Home » Posts tagged 'Social Justic'
Tag Archives: Social Justic
The Pandemic Year: Reflections on Teaching, Covid-19, and Social Justice in 2020-2021
By Dr. Downing Kress, Modern Languages Faculty
The Pandemic Year: Reflections on Teaching, Covid-19, and Social Justice in 2020-2021
If I could travel back in time to March 2020 and describe to my former self the current state of the world, I would not have believed my own words. Never would I have imagined that I would be teaching French to high school students all over the world using Zoom, a platform I had never encountered before last spring, when I was teaching literature to undergraduates at NYU. On the eve of Spring Break 2020, when the NYU administration announced that break would be extended for one more week before likely bringing everyone back to campus, I don’t think that any of us – students, teachers, researchers, administrators – were prepared for the reality that we would, in fact, not be returning to our classrooms, lecture halls, or offices for the remainder of the academic year. Never would I have imagined that the only place I would be seeing my students would be on the computer screen, and that this strange new way of teaching would a year later be as habitual and familiar as brushing my teeth. Never would I have imagined that COVID-19 would affect my day-to-day life in the ways that it has, nor would I have imagined it would structure the ways in which I teach, as well as what I teach, in the language classroom. But teaching is always a learning process, and 2020-2021 has given us much to learn.

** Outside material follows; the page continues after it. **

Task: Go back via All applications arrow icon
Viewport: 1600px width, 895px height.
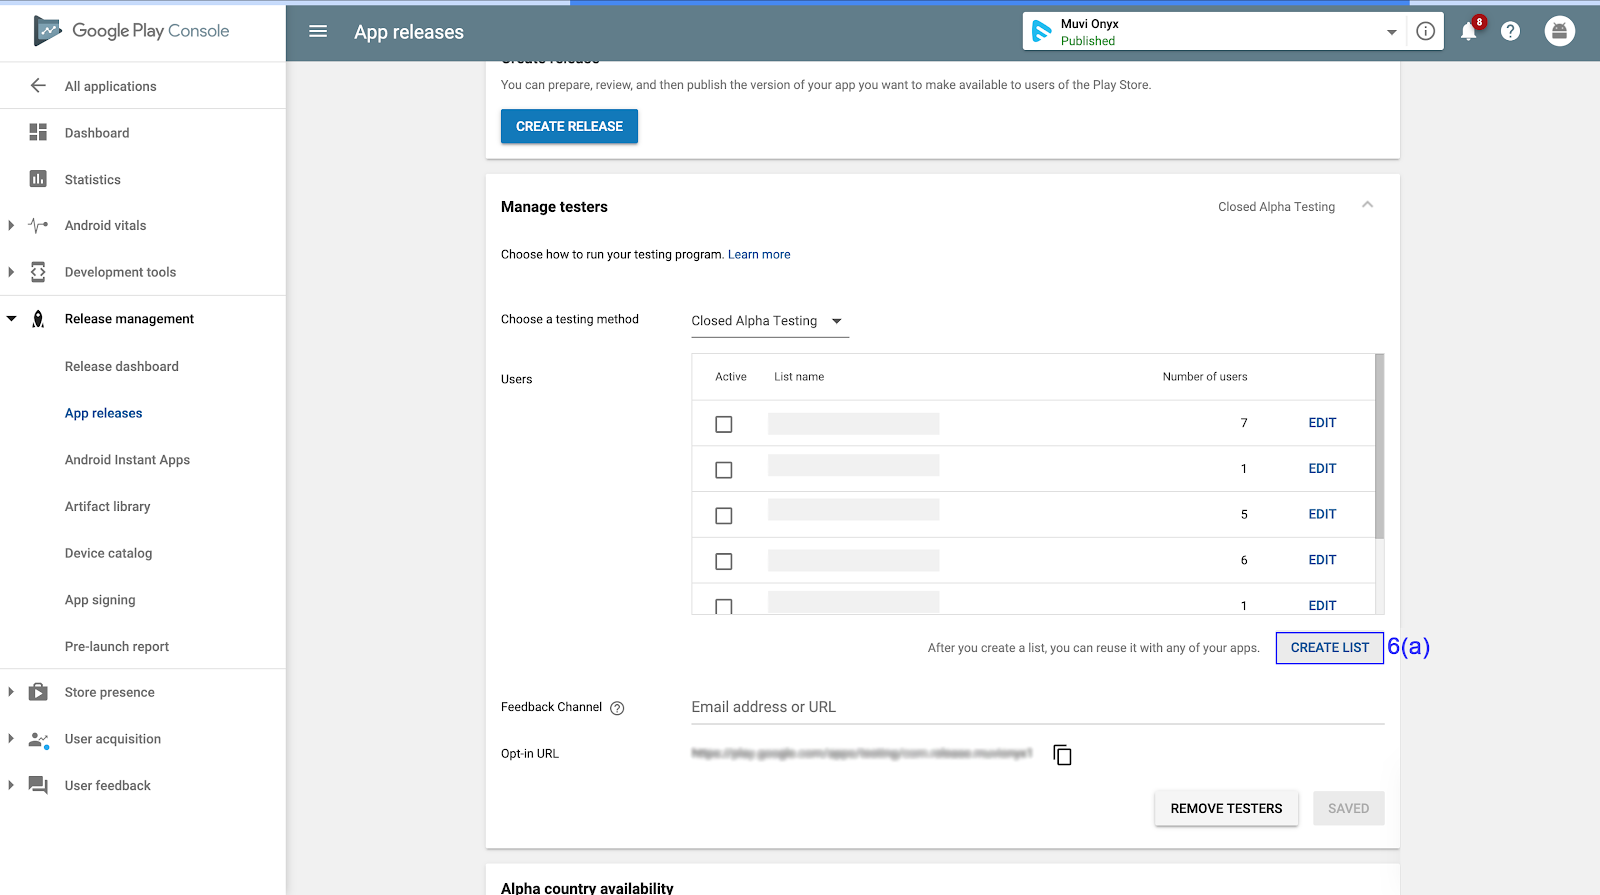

The world has changed and we have been transformed in innumerable ways over the past year. We have been forced to be apart from one another, something that is entirely unnatural to us humans. We have adapted by replacing visits with friends and family with FaceTime calls, and by trading out classrooms and large gathering spaces for breakout rooms found on our computer screens and cell phones.
And yet, despite our adaptations to living our lives virtually, much about this past year has been very much anchored in the physical word. Obviously, the very thing that pushed us into this virtual state – the coronavirus – is physically real. COVID-19 wreaks real havoc on the body of its victims, and also on the mental, social, and physical wellbeing of us all. The physical manifestations of this “invisible enemy” are pervasive and glaring, influencing the ways we operate and affecting the rhythms of cities and towns all over the world.